EARLIER: ANOTHER dusty day is forecast for the rest of today as a hot westerly wind change brings sweltering but dry conditions to the southeast of the state.

The westerly change would bring a reprieve from the humid conditions around the capital, but temperatures will soar in Brisbane (35C), Ipswich (37C) and the Gold (35C) and Sunshine (35C) coasts.

The change would come through at around midday, bringing with it 30-40km/h winds with gusts up to 70km/h.

The winds would also bring the chance of dust haze, although a Bureau of Meteorology spokesman said it was fairly mild.

"Large parts of southeast Queensland could see some dust haze this afternoon," the spokesman said.

He said those with respiratory conditions should keep their medication such as puffers close by as a precaution.

The haze was forecast to last until the end of today, before being blown out to sea, although there was the chance of smoke haze throughout the southeast corner tomorrow.

Temperatures for the rest of the week should ease off, with Brisbane forecast for 33C tomorrow and 29C on Friday.

That relief will only last until Sunday, when the mercury is set to soar again associated with another westerly change.

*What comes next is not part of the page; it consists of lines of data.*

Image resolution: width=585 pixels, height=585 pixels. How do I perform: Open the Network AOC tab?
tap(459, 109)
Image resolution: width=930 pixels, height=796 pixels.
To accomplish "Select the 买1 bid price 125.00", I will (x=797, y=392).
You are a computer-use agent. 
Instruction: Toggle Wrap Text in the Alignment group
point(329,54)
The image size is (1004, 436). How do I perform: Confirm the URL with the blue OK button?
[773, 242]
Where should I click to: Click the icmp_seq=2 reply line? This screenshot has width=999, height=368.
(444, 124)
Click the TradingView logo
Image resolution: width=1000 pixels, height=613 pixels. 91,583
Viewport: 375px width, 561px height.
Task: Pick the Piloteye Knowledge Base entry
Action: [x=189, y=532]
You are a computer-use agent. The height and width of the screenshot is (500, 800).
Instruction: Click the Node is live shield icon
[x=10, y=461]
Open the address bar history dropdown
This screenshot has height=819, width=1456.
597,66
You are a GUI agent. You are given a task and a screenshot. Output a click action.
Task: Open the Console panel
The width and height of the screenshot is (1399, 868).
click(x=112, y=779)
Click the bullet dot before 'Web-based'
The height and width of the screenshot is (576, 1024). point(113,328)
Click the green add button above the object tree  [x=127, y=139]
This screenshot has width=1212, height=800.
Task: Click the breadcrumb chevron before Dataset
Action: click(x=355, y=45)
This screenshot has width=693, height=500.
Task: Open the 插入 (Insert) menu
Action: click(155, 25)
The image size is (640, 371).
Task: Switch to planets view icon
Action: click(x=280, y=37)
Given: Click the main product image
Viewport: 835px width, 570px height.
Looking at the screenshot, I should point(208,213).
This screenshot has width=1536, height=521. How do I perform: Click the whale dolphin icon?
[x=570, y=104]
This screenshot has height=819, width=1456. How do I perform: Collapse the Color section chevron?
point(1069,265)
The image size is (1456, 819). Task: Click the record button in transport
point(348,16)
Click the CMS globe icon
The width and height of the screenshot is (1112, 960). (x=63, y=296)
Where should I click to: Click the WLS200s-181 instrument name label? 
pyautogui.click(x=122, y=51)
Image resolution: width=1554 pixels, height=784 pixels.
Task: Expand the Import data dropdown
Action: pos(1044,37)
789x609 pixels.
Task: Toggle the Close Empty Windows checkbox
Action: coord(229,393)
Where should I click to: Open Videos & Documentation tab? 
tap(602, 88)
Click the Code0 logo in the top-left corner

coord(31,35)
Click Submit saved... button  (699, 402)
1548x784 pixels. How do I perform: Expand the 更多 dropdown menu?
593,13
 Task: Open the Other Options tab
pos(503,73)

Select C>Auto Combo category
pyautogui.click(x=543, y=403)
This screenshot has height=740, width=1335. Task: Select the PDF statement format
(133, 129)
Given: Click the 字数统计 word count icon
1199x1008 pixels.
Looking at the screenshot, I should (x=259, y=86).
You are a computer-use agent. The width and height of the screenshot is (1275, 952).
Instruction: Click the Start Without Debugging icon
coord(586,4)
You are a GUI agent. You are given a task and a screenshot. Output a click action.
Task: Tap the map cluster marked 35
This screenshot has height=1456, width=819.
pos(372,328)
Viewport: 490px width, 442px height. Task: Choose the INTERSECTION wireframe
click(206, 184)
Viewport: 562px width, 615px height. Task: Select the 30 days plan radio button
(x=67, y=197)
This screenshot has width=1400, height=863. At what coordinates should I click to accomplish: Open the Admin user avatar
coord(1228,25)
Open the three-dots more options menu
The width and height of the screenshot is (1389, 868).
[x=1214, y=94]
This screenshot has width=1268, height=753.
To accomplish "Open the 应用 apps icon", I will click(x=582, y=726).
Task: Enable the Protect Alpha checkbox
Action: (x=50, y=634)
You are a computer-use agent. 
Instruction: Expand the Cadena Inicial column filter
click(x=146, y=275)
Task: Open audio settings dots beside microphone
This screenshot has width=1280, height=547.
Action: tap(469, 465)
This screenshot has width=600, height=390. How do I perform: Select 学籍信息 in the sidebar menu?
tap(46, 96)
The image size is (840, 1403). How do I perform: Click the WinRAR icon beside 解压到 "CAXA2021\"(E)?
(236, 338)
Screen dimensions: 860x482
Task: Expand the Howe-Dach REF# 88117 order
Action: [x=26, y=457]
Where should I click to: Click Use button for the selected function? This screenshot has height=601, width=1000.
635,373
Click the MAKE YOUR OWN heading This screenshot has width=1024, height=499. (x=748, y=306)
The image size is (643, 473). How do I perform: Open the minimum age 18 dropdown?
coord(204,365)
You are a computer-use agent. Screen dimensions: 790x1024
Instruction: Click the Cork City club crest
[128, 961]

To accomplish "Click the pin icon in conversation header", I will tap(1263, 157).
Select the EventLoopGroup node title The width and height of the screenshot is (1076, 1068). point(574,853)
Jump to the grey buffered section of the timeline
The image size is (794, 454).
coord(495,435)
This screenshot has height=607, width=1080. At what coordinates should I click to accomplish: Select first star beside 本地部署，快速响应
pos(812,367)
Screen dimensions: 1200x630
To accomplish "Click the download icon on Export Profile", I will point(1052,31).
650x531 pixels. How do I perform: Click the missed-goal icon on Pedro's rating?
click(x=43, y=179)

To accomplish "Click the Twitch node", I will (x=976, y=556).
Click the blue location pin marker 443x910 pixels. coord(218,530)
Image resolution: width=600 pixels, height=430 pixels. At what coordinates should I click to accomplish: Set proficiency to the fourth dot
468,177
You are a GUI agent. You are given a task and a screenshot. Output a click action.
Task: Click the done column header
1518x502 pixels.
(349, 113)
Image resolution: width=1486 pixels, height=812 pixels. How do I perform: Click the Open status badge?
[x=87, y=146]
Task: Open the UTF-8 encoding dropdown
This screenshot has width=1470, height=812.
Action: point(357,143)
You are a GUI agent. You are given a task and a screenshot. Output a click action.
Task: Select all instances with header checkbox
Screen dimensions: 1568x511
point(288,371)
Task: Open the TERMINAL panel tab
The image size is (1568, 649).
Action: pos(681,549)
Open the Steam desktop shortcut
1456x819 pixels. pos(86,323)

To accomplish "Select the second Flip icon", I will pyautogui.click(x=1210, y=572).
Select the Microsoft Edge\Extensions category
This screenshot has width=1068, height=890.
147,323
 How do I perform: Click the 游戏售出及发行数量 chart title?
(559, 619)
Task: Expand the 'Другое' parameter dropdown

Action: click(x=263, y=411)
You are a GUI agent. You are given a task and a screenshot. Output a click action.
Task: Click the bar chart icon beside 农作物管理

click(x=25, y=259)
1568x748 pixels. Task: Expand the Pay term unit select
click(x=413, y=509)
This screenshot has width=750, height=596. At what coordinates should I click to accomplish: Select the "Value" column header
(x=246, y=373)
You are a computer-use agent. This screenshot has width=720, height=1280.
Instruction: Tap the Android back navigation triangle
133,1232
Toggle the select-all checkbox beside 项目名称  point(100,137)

The Bureau of Meteorology spokesman warned that Brisbane's western suburbs could see temperatures in the low 40s on Monday.

It comes as firefighters battle unprecedented conditions in much of the state during the hot, dry weather.

More than 80 fires are burning around the state and residents of several central Queensland communities have been urged to evacuate as a potentially deadly fire approaches.